SOURCE =>
Village1349    for more on this, email  david@davidgillettdesign.com
 

Tuesday, November 8, 2011

An architect falls from his Ivory Tower

(First published in The Globe & Mail)

In a suitably rustic frame, hanging in the hall of our old farmhouse, is a photograph of the raising of our barn, “July, 1904.”  It is a black-and-white shot of remarkable clarity, composed with beginner’s luck and peopled with farm neighbours from a distant past, men posing gleefully on narrow beams without safety harnesses or fear.  It is an artifact from another era, a glimpse of community spirit, collaboration and helpfulness.
                Things like that don’t often happen now.  We live in a world of specialists and professionals, of liability and regulation, of isolation.  And although some communities, notably the Mennonites, have kept the flame of community building alive, the days of such a neighbourly concept seem numbered.

DATA RECORDS =>
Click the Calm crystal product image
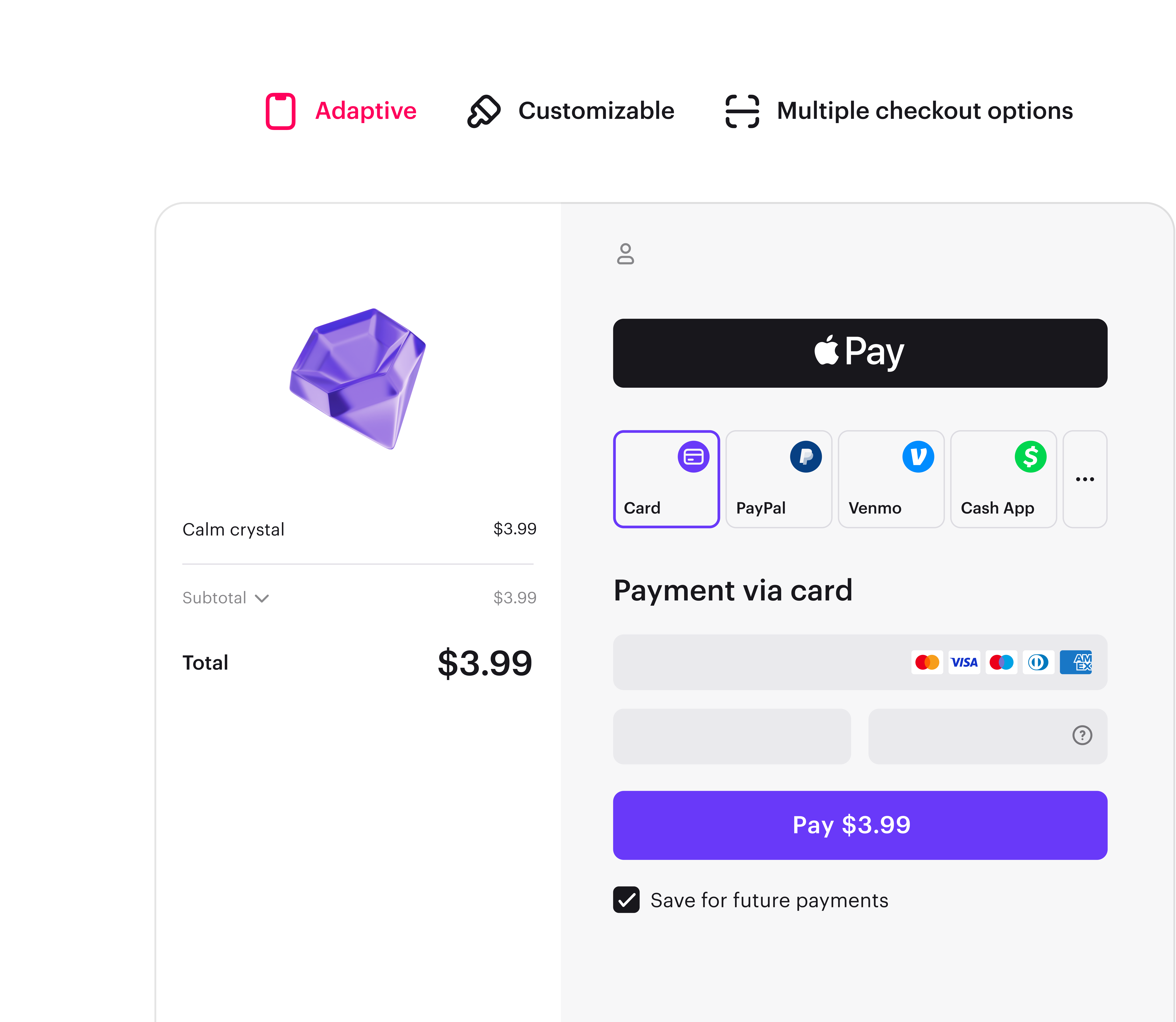The image size is (1176, 1022). click(x=358, y=379)
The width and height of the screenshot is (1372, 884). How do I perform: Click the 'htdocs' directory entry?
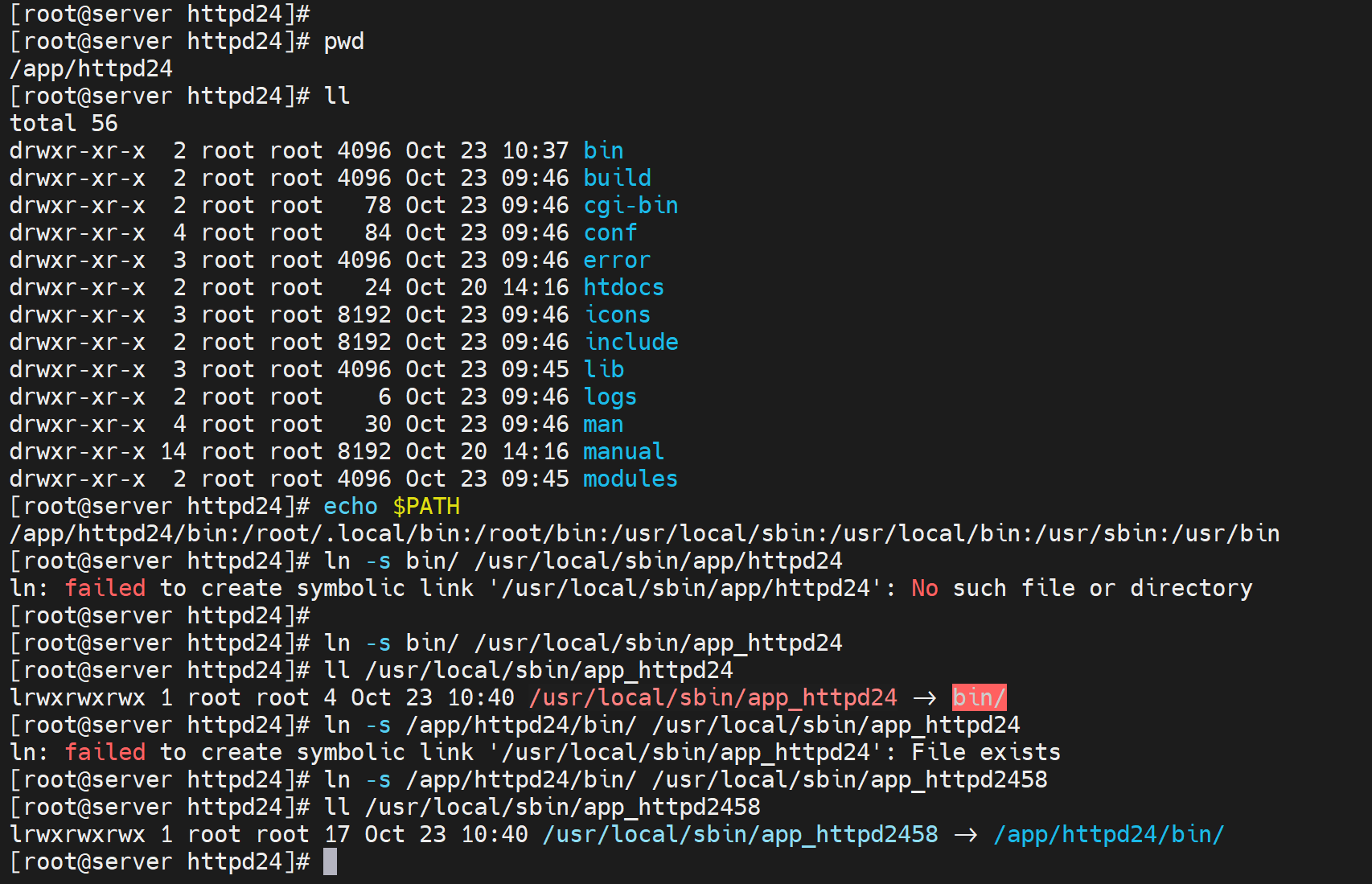[x=623, y=287]
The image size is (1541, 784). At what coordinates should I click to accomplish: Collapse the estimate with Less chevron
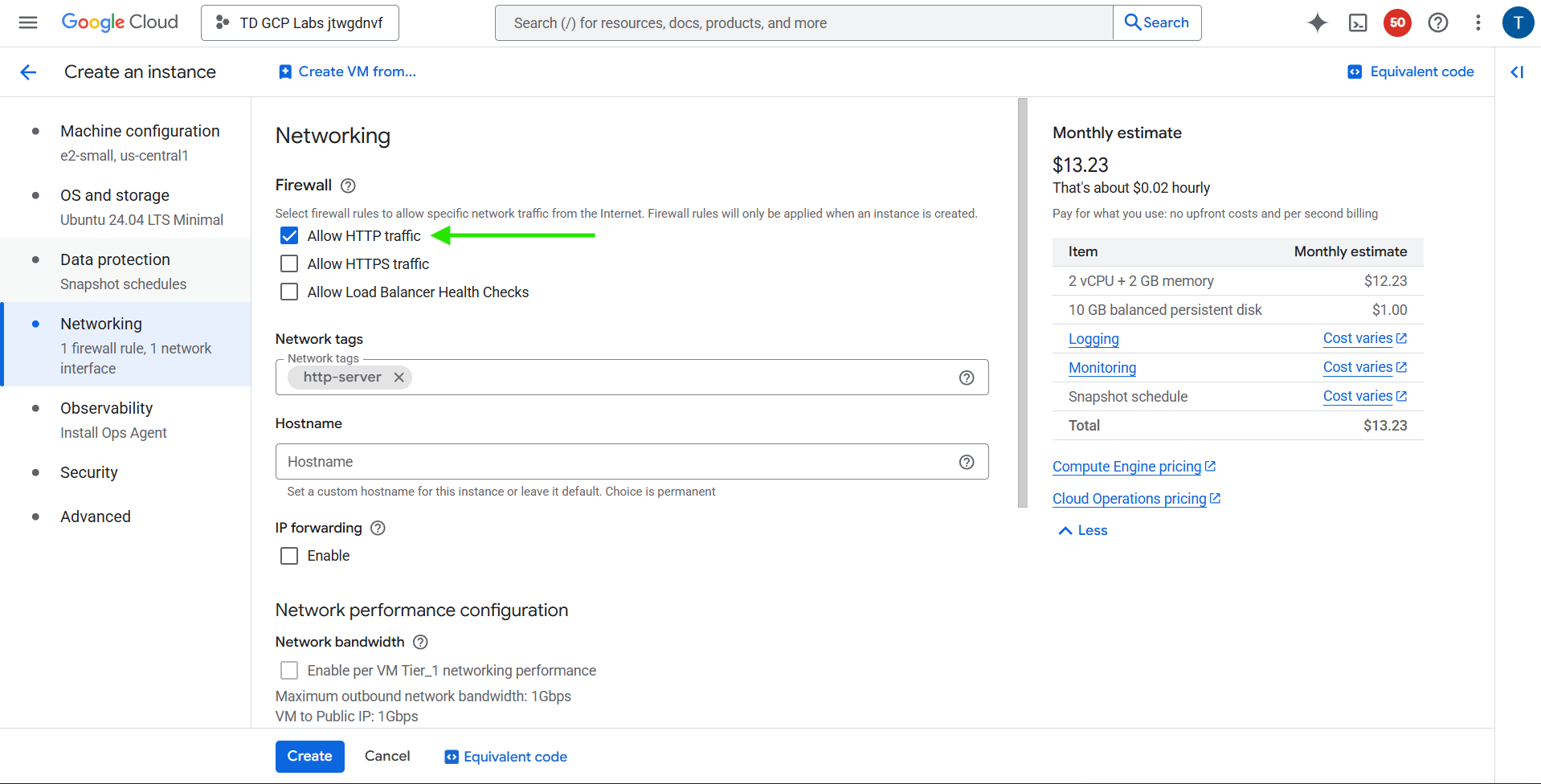[1082, 530]
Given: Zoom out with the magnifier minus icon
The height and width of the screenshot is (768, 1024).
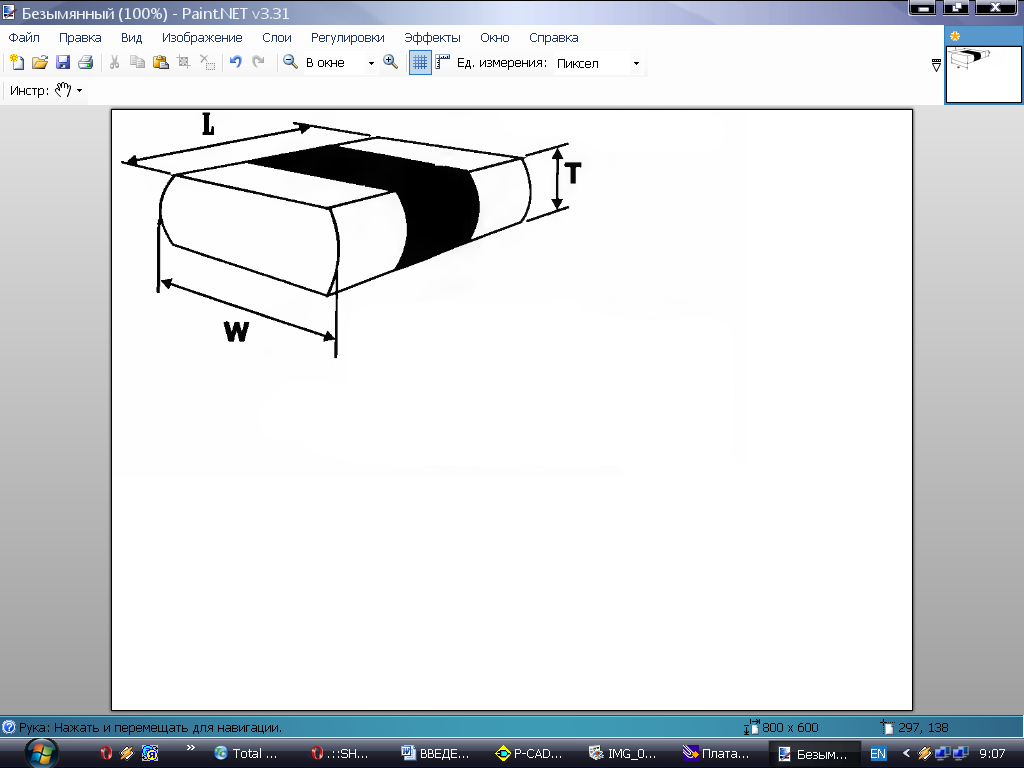Looking at the screenshot, I should pyautogui.click(x=290, y=63).
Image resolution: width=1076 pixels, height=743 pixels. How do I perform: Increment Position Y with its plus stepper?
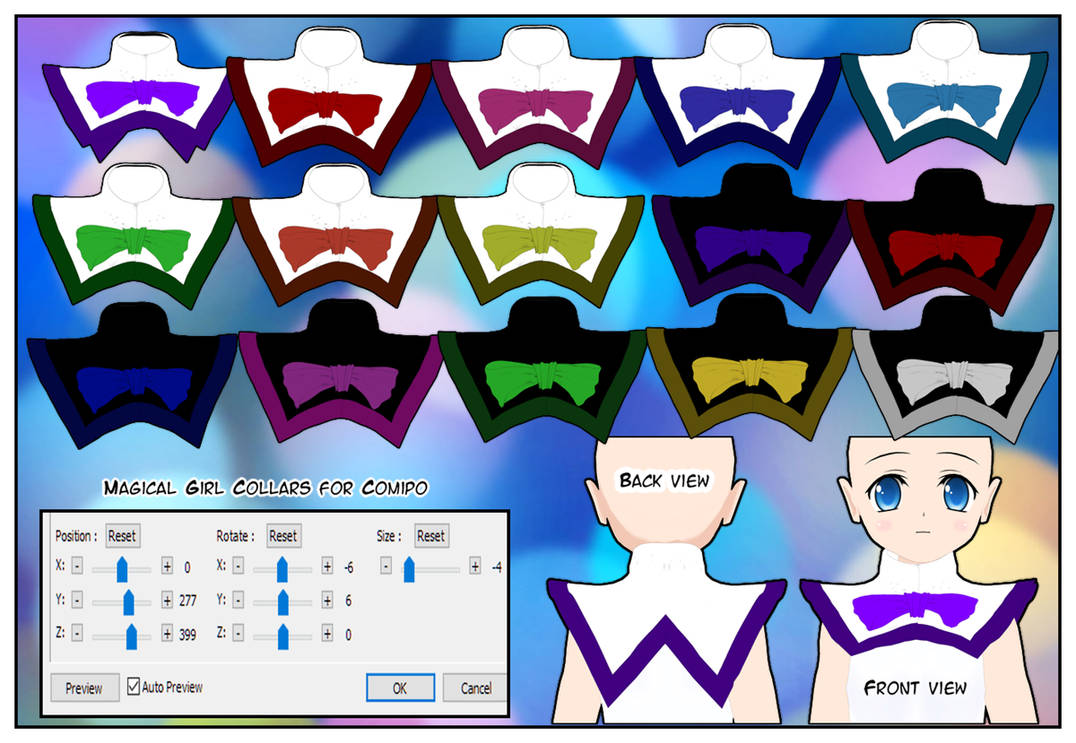point(168,601)
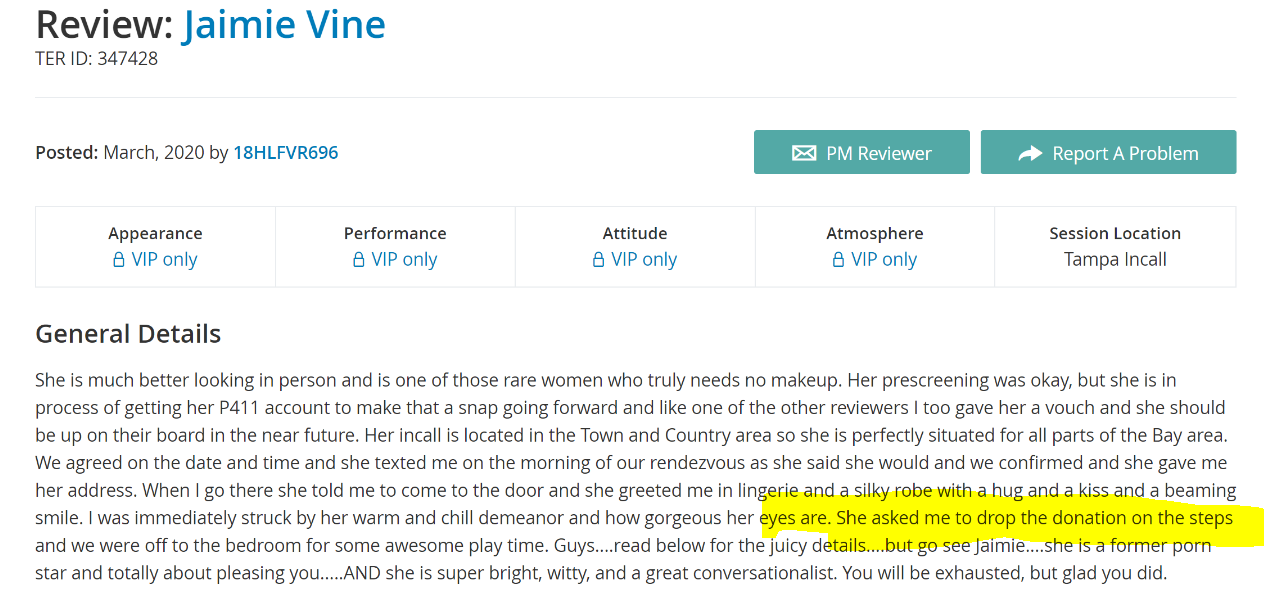Viewport: 1264px width, 600px height.
Task: Click the yellow highlighted sentence in review
Action: [x=996, y=519]
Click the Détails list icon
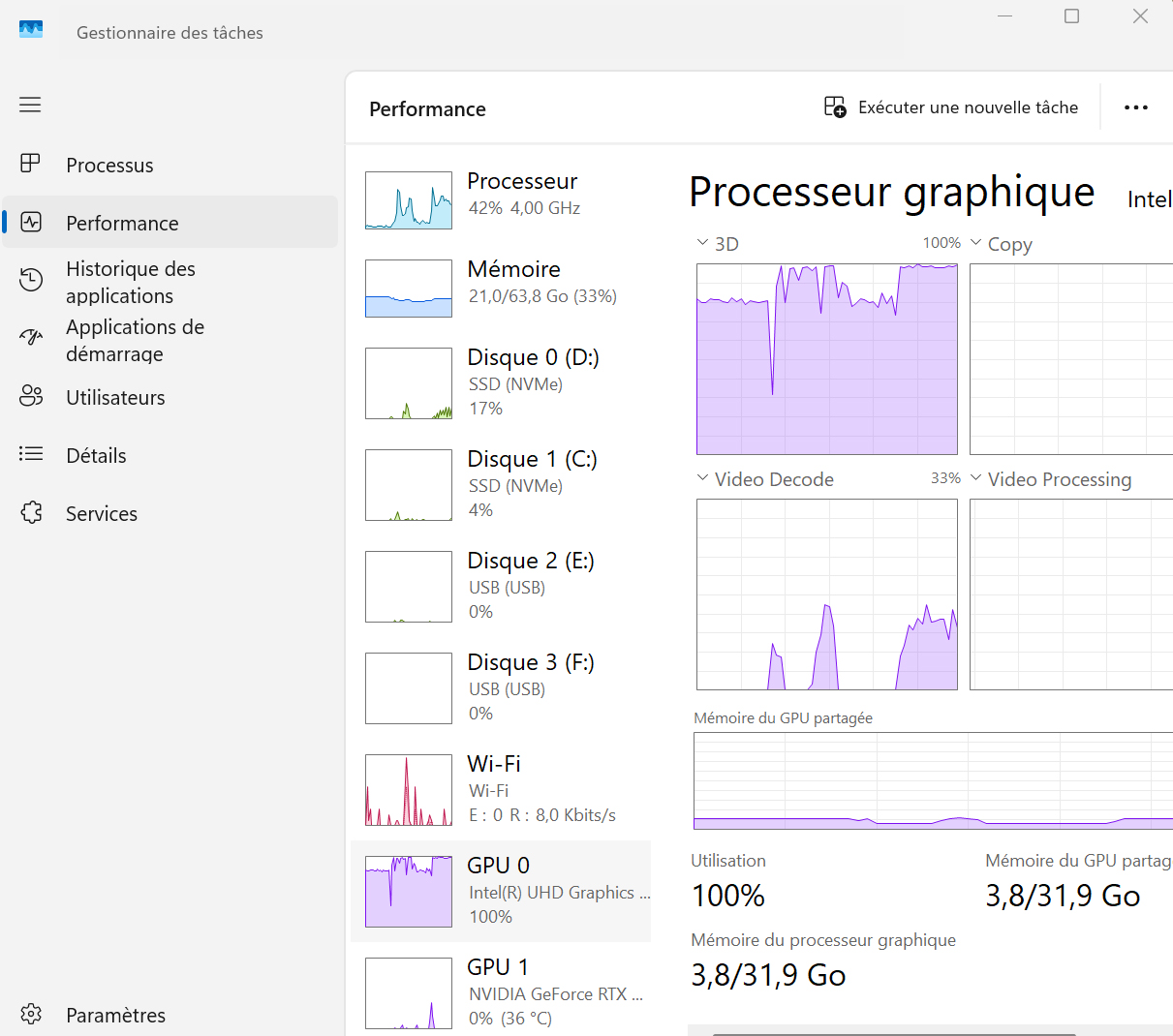This screenshot has width=1173, height=1036. pos(31,454)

EXERCISE TASK A =>
In the essay on the barn raising, which newspaper first published the piece?
EXERCISE TASK B =>
Return the passage of the barn-raising essay verbatim, starting at "An architect falls" and ending at "collaboration and helpfulness.".

WORKED SOLUTION A =>
The Globe & Mail

WORKED SOLUTION B =>
An architect falls from his Ivory Tower

(First published in The Globe & Mail)

In a suitably rustic frame, hanging in the hall of our old farmhouse, is a photograph of the raising of our barn, “July, 1904.”  It is a black-and-white shot of remarkable clarity, composed with beginner’s luck and peopled with farm neighbours from a distant past, men posing gleefully on narrow beams without safety harnesses or fear.  It is an artifact from another era, a glimpse of community spirit, collaboration and helpfulness.